E como ele assim também Glenn Ford não assado, actor complexíssimo e inadivinhável, onde o sorriso pode conter a semente da perdição, quer pela ontológica ingenuidade quer pela animalidade intrínseca, ou a face cerrada e estoica como uma mirifica esfinge estar crente de todas as promessas. Só ele com o seu ar naturalmente confiável pôde ser o maléfico anjo de “3:10 to Yuma “, esse saco possante que delimita um circulo de inacção à sua volta mas que pisca o olho e o coração no instante final e mortal a Van Heflin pelo delírio expressionista de Delmer Daves. Espetar socos Langianos em “The Big Heat”. Expor-se bondosamente e desalmadamente neste genial “Blackboard Jungle” e deixar-se arrastar nos mecanismos, considerações e lógicas ou ilógicas dos adolescentes que trata. Ser também um igual. Não para todos.

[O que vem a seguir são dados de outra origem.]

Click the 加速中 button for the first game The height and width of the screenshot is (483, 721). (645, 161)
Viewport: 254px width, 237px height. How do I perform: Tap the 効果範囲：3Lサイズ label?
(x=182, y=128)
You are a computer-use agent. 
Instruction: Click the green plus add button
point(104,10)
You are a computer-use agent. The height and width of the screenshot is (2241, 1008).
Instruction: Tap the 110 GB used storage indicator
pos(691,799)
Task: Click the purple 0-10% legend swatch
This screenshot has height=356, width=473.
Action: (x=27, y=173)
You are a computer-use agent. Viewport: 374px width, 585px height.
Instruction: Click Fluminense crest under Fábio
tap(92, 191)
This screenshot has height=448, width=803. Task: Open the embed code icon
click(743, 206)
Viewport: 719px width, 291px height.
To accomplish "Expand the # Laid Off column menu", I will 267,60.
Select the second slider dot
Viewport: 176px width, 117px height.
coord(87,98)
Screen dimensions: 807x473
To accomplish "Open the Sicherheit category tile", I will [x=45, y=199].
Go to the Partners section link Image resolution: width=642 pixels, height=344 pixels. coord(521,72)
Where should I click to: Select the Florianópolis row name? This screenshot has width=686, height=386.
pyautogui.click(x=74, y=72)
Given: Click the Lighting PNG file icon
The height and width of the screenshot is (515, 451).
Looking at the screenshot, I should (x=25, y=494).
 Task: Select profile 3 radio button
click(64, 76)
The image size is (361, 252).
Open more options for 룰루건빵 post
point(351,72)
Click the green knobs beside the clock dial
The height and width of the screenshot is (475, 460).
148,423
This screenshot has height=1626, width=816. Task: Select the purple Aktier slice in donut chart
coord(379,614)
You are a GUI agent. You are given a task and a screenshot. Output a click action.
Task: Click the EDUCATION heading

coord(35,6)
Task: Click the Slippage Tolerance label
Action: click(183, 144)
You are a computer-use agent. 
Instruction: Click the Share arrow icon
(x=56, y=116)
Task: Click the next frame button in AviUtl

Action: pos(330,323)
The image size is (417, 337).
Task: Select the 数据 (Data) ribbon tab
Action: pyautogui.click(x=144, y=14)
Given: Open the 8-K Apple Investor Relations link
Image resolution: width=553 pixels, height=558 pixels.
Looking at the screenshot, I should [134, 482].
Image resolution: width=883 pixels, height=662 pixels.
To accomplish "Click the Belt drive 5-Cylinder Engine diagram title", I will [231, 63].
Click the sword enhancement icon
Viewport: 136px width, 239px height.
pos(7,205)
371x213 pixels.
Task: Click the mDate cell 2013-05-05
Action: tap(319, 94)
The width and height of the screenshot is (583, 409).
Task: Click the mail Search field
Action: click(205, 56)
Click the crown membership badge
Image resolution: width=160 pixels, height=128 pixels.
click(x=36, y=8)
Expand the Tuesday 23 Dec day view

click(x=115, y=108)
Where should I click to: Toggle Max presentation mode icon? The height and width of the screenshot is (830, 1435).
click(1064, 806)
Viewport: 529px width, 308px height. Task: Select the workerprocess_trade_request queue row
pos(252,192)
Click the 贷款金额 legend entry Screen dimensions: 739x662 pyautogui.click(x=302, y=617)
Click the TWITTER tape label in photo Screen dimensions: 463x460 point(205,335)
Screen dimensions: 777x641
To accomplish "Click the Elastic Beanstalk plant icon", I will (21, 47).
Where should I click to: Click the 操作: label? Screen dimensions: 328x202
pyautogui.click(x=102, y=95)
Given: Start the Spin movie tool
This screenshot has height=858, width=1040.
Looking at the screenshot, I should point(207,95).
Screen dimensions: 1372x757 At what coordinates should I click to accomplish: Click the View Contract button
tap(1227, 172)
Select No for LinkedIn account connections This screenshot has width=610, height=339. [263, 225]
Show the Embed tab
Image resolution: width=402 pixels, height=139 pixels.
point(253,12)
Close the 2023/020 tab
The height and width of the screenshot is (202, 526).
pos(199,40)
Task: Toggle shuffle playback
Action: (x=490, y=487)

Quem é que vai saber se é final feliz ou mais uma ilusão? Mesmo com bebés salvos, rasgadas satisfações e cinema de novo sob o signo do sonho ou de Méliès… A certeza da verticalidade e do mergulho no indefinido turbilhão da vida deu-se e tudo está ganho. Por que não deixam hoje filmar Milius ou Cimino? Misturar todos os planos e níveis vezes demais sistematizados e paralisados para no tudo em causa se apanhar a verdade essencial. Volte-se a isso sem rede e que recomece a prodigiosa perigosa aventura.